The result is slick and seductive, but while Dead Dog in a Suitcase captures all the irrepressible energy of Gay’s underworld ballad opera, it does so by staying unswervingly loyal to it. Based on Gay’s model, it’s not nearly as radical as Brecht’s 1928 Threepenny Opera, of whose influence only traces are visible.

Dominic Marsh’s hipster Macheath, T-shirt and collared jacket to match, comes heartbreakingly close to redemption, when he’s not knocking up working girls or shooting politicians. He’s suave and sexy, natch. Yet if you want to establish an Englishman’s villainy, have him take out a dog — as Macheath does during his hit on bourgeois, earnest Mayor Goodman. Shades of Jeremy Thorpe.

Meanwhile, Macheath is torn between wide-eyed Polly Peachum (“don’t call me Polly Pocket”), daughter of the local capitalist kingpin, and hard-rock copper’s daughter Lucy Lockit (a delicious performance from Beverly Rudd).

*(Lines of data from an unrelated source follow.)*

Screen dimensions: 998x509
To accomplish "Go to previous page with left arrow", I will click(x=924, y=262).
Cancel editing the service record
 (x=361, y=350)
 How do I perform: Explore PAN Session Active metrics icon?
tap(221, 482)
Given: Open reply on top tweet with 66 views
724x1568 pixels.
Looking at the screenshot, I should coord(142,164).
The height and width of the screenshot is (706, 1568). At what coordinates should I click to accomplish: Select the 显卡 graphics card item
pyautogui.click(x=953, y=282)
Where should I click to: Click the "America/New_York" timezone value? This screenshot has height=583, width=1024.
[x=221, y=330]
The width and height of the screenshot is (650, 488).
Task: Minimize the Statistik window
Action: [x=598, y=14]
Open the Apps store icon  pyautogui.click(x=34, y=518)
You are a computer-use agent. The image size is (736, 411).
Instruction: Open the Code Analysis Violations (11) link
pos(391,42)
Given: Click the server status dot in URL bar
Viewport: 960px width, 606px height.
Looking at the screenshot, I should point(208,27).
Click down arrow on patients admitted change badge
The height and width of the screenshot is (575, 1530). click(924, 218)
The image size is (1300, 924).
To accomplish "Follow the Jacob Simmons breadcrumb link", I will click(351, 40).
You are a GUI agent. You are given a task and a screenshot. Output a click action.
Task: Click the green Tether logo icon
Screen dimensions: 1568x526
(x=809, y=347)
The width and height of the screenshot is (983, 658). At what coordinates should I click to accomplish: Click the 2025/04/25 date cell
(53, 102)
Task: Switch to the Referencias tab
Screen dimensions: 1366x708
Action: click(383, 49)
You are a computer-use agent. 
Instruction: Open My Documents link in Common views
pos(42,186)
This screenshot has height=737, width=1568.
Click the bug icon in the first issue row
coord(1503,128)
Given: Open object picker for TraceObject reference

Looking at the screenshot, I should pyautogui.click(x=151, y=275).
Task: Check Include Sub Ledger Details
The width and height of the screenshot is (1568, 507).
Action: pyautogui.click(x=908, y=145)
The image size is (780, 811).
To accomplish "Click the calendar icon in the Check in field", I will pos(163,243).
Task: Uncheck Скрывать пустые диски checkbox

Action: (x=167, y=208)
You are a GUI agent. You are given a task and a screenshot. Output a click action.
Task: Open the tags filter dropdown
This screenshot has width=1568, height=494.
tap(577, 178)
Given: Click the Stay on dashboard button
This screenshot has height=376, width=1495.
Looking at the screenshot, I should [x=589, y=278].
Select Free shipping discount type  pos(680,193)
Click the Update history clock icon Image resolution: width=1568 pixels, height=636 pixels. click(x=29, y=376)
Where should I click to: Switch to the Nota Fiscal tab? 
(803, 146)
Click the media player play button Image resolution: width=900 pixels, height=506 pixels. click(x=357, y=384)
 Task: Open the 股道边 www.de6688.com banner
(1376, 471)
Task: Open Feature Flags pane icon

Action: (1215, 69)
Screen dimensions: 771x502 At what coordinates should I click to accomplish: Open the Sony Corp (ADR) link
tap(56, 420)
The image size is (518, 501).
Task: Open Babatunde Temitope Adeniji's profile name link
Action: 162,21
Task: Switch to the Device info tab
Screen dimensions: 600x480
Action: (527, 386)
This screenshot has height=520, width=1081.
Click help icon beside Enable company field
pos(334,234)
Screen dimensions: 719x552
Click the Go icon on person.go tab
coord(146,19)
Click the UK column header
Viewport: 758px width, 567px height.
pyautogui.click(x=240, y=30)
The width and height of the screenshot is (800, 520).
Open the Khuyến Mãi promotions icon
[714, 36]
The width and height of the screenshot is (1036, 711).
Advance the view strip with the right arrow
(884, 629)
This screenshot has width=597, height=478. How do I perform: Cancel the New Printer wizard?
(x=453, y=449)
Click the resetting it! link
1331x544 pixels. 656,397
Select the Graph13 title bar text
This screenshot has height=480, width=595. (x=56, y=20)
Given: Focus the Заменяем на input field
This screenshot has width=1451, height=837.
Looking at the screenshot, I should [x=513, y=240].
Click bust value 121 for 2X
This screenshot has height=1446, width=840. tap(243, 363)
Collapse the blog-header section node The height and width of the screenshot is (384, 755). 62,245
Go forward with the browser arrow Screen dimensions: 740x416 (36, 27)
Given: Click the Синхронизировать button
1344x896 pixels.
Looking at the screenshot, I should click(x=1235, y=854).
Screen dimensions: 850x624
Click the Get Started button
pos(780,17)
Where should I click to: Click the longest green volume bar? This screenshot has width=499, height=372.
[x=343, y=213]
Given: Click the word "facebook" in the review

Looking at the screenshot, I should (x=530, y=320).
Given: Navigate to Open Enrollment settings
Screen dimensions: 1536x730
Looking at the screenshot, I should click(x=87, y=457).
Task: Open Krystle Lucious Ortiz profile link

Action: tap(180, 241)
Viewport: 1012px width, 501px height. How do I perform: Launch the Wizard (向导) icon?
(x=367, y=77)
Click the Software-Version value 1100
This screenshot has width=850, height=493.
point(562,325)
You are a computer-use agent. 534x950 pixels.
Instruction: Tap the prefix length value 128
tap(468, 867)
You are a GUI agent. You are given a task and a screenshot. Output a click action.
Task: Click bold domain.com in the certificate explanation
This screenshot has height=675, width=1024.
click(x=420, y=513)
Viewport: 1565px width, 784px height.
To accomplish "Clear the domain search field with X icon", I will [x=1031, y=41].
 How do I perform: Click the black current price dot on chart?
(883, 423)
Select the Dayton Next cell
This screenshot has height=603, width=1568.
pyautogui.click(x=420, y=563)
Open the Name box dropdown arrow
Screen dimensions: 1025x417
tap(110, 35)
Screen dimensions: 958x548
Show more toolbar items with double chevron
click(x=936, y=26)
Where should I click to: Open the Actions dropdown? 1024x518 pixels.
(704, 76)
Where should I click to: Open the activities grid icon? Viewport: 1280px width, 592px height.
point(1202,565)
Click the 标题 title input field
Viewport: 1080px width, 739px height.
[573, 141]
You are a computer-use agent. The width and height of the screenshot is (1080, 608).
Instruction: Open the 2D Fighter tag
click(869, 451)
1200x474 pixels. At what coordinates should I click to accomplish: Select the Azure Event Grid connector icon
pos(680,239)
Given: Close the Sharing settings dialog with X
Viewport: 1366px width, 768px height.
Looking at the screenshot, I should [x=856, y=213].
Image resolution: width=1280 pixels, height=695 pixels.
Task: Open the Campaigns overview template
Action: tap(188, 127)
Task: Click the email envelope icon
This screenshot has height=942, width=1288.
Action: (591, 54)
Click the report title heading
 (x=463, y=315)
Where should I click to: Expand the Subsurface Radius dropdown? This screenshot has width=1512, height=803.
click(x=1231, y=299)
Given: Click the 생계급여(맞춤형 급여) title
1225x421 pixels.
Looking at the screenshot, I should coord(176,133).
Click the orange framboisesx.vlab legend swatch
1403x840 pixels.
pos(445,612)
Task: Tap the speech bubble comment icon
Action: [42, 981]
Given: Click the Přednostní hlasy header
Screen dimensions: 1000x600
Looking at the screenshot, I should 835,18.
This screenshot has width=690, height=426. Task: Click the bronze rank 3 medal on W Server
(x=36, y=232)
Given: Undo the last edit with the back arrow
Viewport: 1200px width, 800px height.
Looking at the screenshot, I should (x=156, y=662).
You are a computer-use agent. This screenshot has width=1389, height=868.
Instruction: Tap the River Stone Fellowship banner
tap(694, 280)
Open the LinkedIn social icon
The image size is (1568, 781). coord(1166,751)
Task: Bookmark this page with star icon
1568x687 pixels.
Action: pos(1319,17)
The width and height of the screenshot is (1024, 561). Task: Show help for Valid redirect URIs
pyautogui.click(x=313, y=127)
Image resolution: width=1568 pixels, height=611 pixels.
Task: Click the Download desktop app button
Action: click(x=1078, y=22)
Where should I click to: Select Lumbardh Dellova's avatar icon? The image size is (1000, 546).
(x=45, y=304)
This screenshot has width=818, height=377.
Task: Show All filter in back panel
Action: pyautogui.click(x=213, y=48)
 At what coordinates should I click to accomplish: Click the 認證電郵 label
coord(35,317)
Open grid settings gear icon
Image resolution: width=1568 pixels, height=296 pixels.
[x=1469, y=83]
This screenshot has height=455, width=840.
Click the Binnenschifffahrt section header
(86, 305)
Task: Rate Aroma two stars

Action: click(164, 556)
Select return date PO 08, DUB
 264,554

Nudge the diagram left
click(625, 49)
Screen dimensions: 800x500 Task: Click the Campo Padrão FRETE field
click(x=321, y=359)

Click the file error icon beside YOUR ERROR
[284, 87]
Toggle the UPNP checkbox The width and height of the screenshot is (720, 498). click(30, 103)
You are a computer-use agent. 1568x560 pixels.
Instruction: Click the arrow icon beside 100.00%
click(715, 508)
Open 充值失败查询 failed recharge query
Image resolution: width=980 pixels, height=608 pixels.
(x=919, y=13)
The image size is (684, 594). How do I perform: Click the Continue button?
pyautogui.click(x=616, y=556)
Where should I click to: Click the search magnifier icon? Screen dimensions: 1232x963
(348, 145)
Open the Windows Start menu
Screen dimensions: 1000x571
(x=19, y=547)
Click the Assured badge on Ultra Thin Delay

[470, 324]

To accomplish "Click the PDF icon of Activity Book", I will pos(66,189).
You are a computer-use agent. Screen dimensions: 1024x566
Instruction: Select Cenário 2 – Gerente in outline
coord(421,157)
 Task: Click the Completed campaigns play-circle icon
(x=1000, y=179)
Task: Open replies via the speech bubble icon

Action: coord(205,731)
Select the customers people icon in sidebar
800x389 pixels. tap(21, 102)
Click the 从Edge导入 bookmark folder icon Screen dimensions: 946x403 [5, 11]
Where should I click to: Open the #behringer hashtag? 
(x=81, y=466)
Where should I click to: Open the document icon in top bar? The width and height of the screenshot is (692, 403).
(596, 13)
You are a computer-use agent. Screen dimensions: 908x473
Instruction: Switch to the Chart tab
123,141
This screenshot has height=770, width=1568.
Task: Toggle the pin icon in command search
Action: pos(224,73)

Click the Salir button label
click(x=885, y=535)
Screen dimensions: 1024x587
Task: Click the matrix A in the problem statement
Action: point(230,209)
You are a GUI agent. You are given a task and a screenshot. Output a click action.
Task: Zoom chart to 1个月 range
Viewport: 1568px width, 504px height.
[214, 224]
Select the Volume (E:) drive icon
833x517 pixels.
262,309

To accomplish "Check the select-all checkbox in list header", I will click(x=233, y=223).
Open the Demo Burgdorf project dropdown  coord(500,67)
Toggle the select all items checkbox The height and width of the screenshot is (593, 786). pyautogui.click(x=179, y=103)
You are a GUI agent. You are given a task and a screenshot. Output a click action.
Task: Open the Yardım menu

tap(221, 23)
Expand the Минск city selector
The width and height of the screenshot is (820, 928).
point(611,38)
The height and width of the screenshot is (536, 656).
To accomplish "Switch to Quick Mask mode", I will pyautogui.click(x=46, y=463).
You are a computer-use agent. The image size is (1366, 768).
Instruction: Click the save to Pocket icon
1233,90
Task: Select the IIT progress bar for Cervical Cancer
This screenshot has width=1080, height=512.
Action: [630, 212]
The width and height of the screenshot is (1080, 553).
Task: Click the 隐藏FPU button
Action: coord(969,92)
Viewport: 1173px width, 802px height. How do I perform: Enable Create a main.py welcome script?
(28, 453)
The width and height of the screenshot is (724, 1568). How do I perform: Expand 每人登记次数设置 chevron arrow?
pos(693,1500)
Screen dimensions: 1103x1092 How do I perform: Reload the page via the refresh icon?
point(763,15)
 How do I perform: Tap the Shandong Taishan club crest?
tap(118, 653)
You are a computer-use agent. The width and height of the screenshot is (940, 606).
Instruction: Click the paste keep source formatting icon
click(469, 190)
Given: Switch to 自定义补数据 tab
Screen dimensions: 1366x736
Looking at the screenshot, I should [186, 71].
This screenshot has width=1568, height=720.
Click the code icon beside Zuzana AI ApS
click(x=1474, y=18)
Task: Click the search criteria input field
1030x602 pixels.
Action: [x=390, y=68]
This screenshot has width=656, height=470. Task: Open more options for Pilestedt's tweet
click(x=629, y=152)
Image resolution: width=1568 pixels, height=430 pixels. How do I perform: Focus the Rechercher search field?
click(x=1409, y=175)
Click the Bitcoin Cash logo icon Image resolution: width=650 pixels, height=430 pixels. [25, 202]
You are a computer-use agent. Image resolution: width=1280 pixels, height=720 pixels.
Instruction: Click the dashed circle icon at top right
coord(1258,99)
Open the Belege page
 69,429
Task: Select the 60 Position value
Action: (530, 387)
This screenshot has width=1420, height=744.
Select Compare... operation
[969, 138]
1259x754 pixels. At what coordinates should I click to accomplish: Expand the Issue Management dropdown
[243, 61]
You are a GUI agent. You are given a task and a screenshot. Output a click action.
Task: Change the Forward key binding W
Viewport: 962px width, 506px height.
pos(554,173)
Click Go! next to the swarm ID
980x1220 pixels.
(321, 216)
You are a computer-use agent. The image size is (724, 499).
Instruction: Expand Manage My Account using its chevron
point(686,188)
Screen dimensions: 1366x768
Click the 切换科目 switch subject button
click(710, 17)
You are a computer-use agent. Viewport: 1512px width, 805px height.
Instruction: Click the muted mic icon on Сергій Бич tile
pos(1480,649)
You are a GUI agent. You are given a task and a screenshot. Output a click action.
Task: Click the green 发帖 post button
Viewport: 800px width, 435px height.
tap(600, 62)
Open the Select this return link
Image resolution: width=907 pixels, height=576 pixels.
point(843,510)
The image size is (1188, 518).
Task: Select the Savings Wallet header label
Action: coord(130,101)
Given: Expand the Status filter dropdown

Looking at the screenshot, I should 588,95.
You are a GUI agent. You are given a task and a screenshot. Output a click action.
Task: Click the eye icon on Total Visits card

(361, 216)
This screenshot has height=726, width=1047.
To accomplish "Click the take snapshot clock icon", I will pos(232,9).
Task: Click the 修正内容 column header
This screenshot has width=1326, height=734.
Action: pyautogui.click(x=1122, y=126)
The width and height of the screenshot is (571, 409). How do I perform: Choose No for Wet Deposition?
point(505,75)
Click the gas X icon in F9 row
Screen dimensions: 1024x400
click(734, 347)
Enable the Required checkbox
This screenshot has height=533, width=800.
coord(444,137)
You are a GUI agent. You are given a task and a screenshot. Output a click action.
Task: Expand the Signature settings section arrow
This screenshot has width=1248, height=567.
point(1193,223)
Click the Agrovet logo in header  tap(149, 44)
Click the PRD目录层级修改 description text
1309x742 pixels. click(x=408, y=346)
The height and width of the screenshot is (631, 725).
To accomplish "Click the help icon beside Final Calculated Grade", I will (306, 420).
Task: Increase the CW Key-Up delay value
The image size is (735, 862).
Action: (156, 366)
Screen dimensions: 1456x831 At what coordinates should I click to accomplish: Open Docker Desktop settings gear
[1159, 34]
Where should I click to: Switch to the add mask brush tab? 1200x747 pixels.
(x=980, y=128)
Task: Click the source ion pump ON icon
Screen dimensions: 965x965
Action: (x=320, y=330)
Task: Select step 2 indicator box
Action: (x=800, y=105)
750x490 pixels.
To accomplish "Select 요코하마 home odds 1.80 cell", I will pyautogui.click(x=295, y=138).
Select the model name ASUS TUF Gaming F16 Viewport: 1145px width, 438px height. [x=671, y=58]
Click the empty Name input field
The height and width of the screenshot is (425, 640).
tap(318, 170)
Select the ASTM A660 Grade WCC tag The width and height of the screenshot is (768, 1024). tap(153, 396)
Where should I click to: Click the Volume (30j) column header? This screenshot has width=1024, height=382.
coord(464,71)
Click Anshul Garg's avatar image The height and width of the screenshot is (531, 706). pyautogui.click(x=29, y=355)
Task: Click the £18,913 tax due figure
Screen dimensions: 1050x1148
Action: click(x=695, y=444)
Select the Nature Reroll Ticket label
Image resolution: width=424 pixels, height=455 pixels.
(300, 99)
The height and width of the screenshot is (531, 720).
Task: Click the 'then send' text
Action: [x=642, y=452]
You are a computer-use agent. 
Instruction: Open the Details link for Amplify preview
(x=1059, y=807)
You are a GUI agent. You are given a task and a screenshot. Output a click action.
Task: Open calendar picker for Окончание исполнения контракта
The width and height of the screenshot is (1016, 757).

The other women start weaker, from Rina Fatania’s lisping, leopard-printed Mrs Peachum to Lucy Rivers’ gurning Mrs Goodman. Yet both come into their own: Fatania leading her henpecked gangster husband in an excruciatingly enjoyable morning yoga sequence; Rivers, all musicality, with a soaring widow’s lament.

The second act darkens, from a grotesque parade of unwanted babies to Polly’s troubling aria on the destructive power of truth. Many of the tricks are traditional, from red ribbons unfurling out of bullet wounds, to the gallows looming over the stage. What gives this bite is the malevolent spirit of Punch, the unruly demon of chaos who rules over this netherworld. This is Punch’s world — thanks to Sarah Wright’s exceptional puppetry — grim idiocy, grinning death’s heads, and domestic violence never far below the surface.

There’s plenty of disco-dad rap to update the music, although the opening is almost dirge-like. It’s hardly racy, even if the squealing 17-year-olds behind me seemed to think so. Yet Mike Shepherd’s staging captures all that makes The Beggar’s Opera a classic. Why reinvent the wheel?